---
license: apache-2.0
base_model: rednote-hilab/dots.mocr
library_name: transformers
pipeline_tag: image-text-to-text
tags:
  - fp8
  - compressed-tensors
  - llm-compressor
  - quantized
  - multimodal
---

# dots.mocr-FP8

FP8-quantized version of [`rednote-hilab/dots.mocr`](https://huggingface.co/rednote-hilab/dots.mocr).

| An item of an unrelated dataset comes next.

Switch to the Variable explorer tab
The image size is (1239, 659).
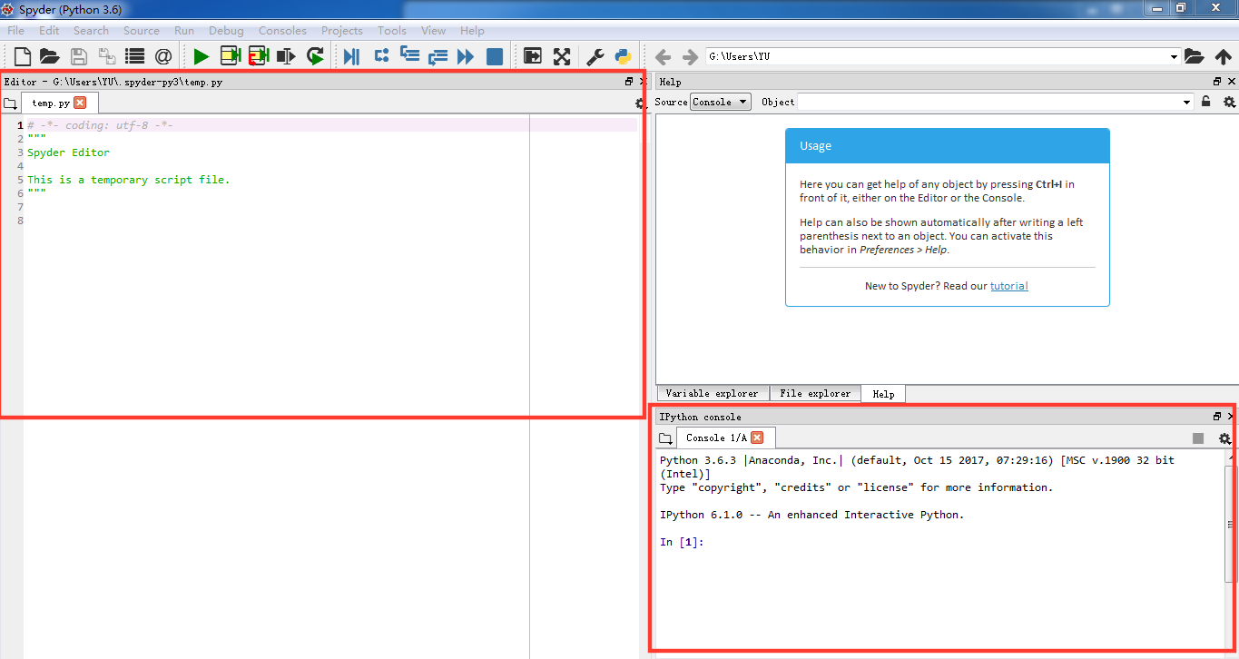(x=712, y=393)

This model was quantized with [`llm-compressor`](https://github.com/vllm-project/llm-compressor) using FP8 dynamic activation quantization for the text backbone. The custom vision tower was intentionally excluded from quantization and kept in BF16.

## Quantization details

- **Base model:** `rednote-hilab/dots.mocr`
- **Quantization tool:** `llm-compressor`
- **Saved format:** `compressed-tensors`
- **Quantization scheme:** `FP8_DYNAMIC`
- **Targets:** `Linear`
- **Ignored modules:**
  - `lm_head`
  - `.*vision_tower.*`

## Quantization recipe

```python
from llmcompressor import oneshot
from llmcompressor.modifiers.quantization import QuantizationModifier

recipe = QuantizationModifier(
    targets="Linear",
    scheme="FP8_DYNAMIC",
    ignore=[
        "lm_head",
        "re:.*vision_tower.*",
    ],
)

oneshot(model=model, recipe=recipe)

model.save_pretrained("binedge/dots.mocr-FP8", save_compressed=True)
processor.save_pretrained("binedge/dots.mocr-FP8")
```